The free Radio World ebook “Getting Data Up the Hill” explores trends in studio/transmitter links. This is an excerpt.
William Harrison, CSRE, DRB, CBNE, is chief engineer of WETA(FM) and co-chair of SBE Chapter 37 in Washington, D.C. He has done work for clients including PBS, NPR, The Metropolitan Washington Ear and several FM and TV broadcasters.
Radio World: What would you say is the most important recent trend in how stations are delivering audio and data to their sites?
William Harrison: It is how broadcasters have embraced internet protocol, specifically via public internet. It has become the default delivery mechanism, as opposed to the exception.

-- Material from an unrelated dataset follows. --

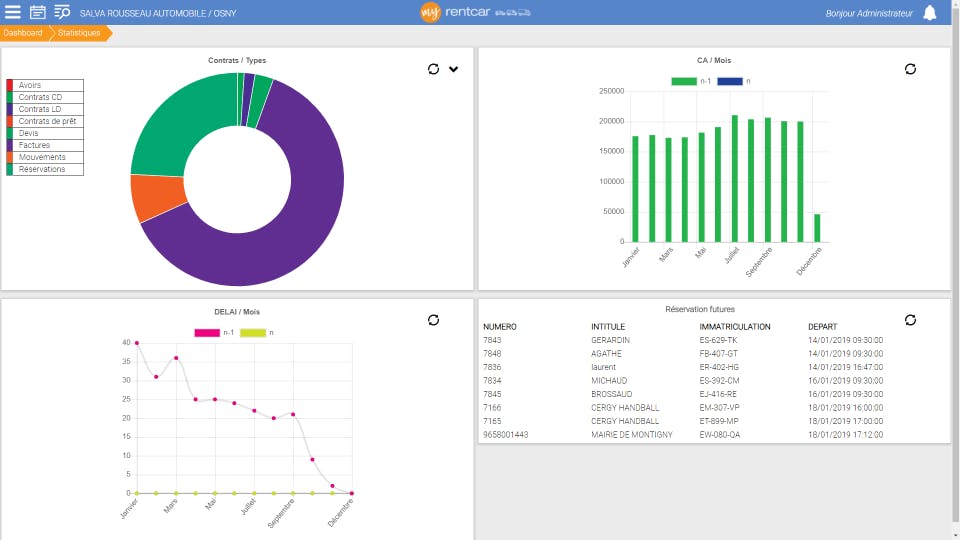Expand the Contrats / Types chevron dropdown

coord(454,69)
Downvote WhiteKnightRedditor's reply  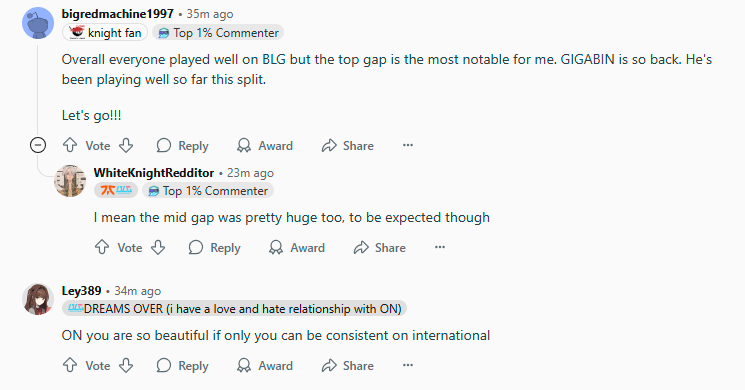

In the past, we relied on specialized systems to allow multiplexing of audio, control and even extending a POTS line via dedicated circuits like ISDN, T1, microwave or even fiber. These days it seems we’re sending even more things over commodity services, via copper, cable, fiber and low earth orbit satellite. That translates directly to savings, especially when you consider the cost of installing a dedicated microwave system.
RW: What role do satellite internet-based systems like Starlink, Telesat, OneWeb and others play now?
Harrison: This is something I’ve been looking into quite a bit. Services like Starlink are attractive for use as an STL, especially in areas where options are limited at the transmitter. The cost of purchasing and installing a typical microwave system often can fund the usage charges for Starlink for several years.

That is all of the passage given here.